Filter the records for lines holding the string "agent".

------

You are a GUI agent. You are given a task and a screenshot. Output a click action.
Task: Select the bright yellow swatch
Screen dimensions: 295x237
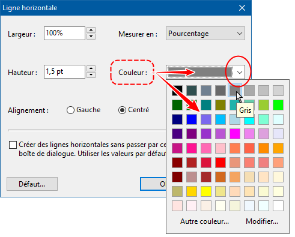click(x=206, y=191)
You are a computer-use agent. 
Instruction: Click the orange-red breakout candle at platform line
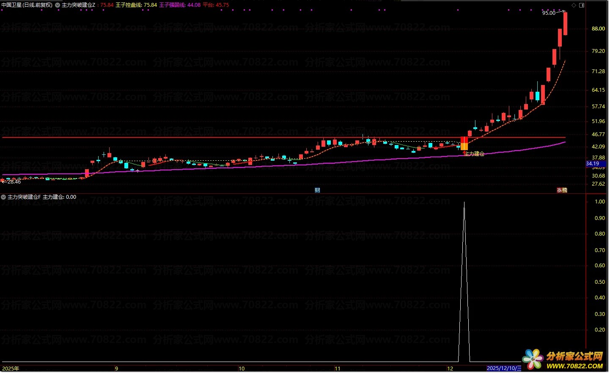click(x=464, y=143)
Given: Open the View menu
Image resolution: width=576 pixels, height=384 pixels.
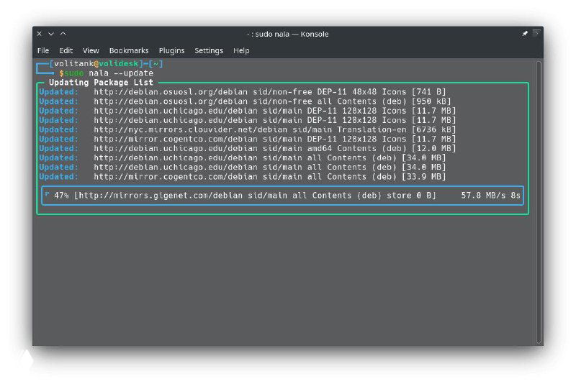Looking at the screenshot, I should point(91,50).
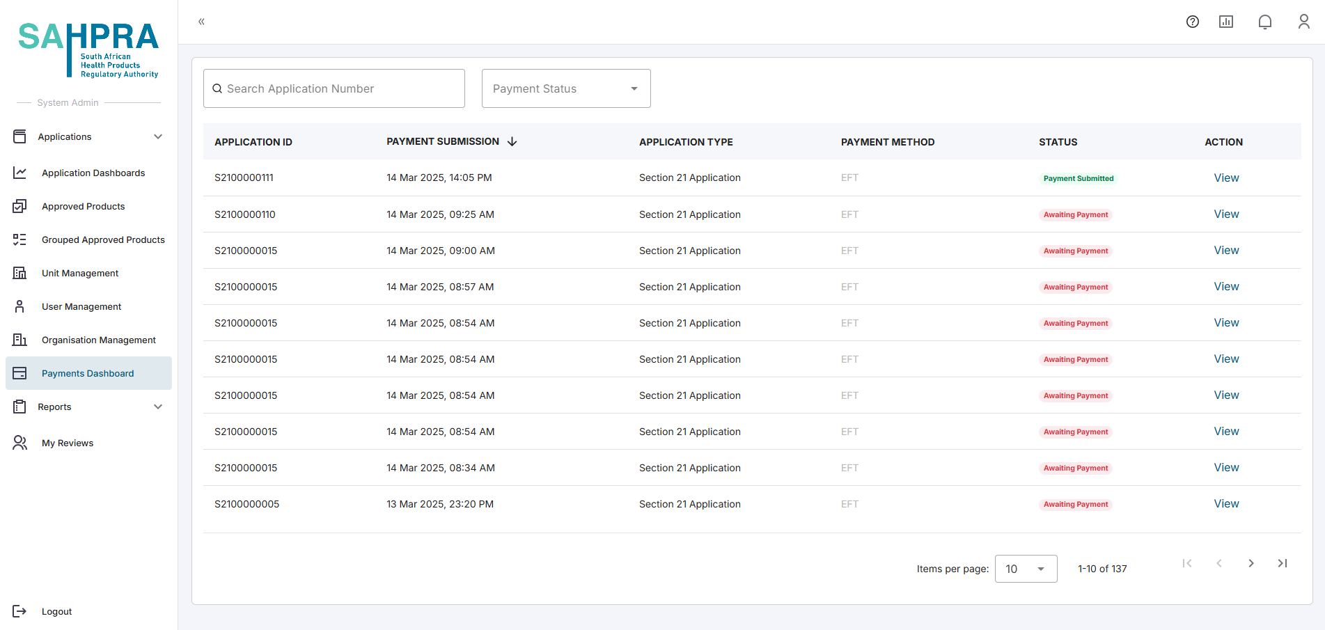
Task: Open the user profile icon
Action: tap(1303, 22)
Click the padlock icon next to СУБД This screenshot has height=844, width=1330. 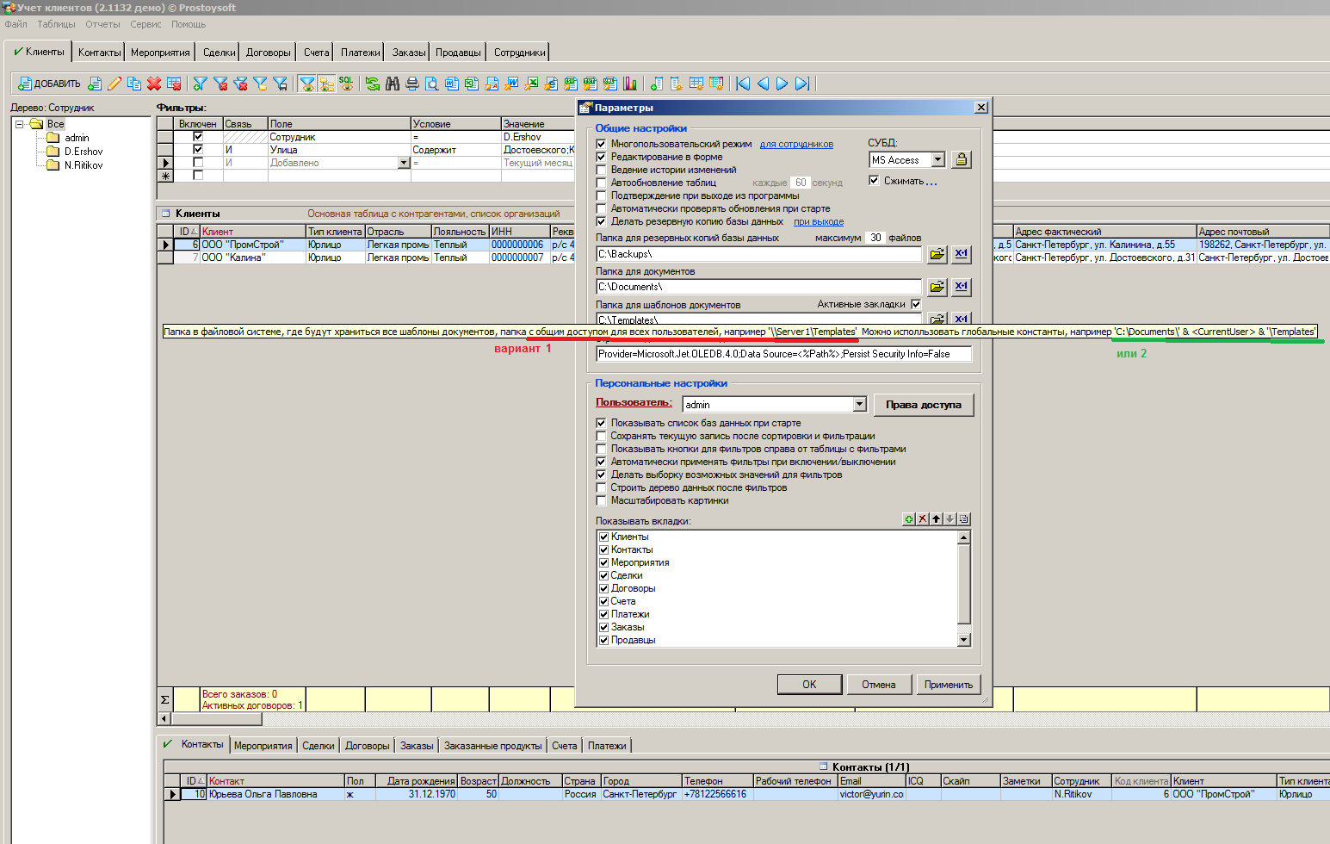tap(962, 160)
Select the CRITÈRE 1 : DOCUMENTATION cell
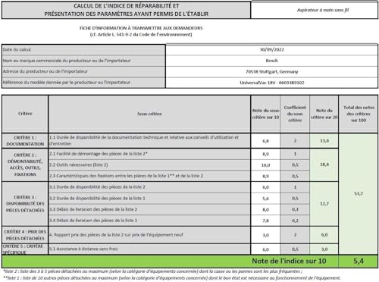The width and height of the screenshot is (379, 282). tap(25, 141)
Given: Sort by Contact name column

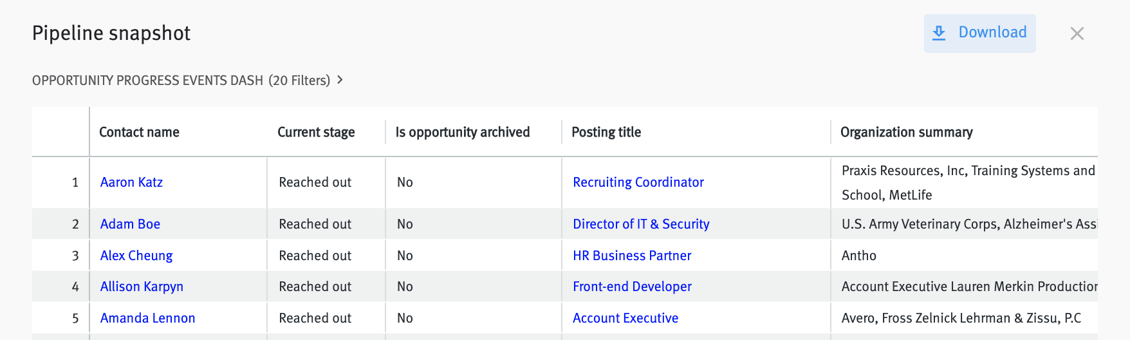Looking at the screenshot, I should click(x=139, y=132).
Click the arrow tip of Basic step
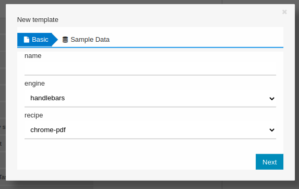 (x=55, y=40)
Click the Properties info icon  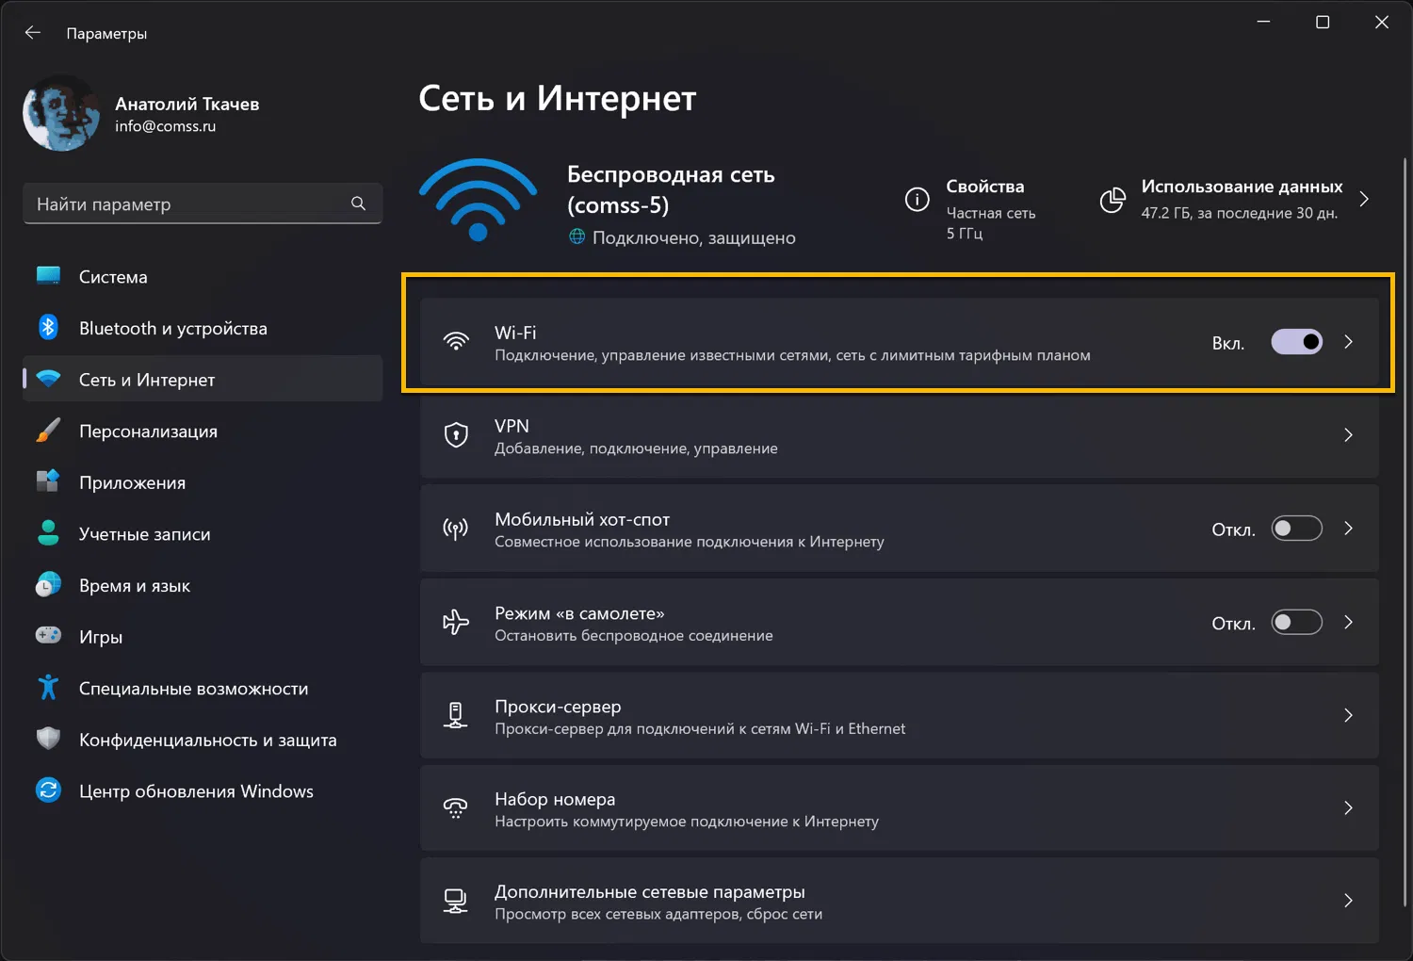click(917, 199)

------

## EXERCISE ANSWER
You are a GUI agent. You are given a task and a screenshot. Output a click action.
You are a computer-use agent. 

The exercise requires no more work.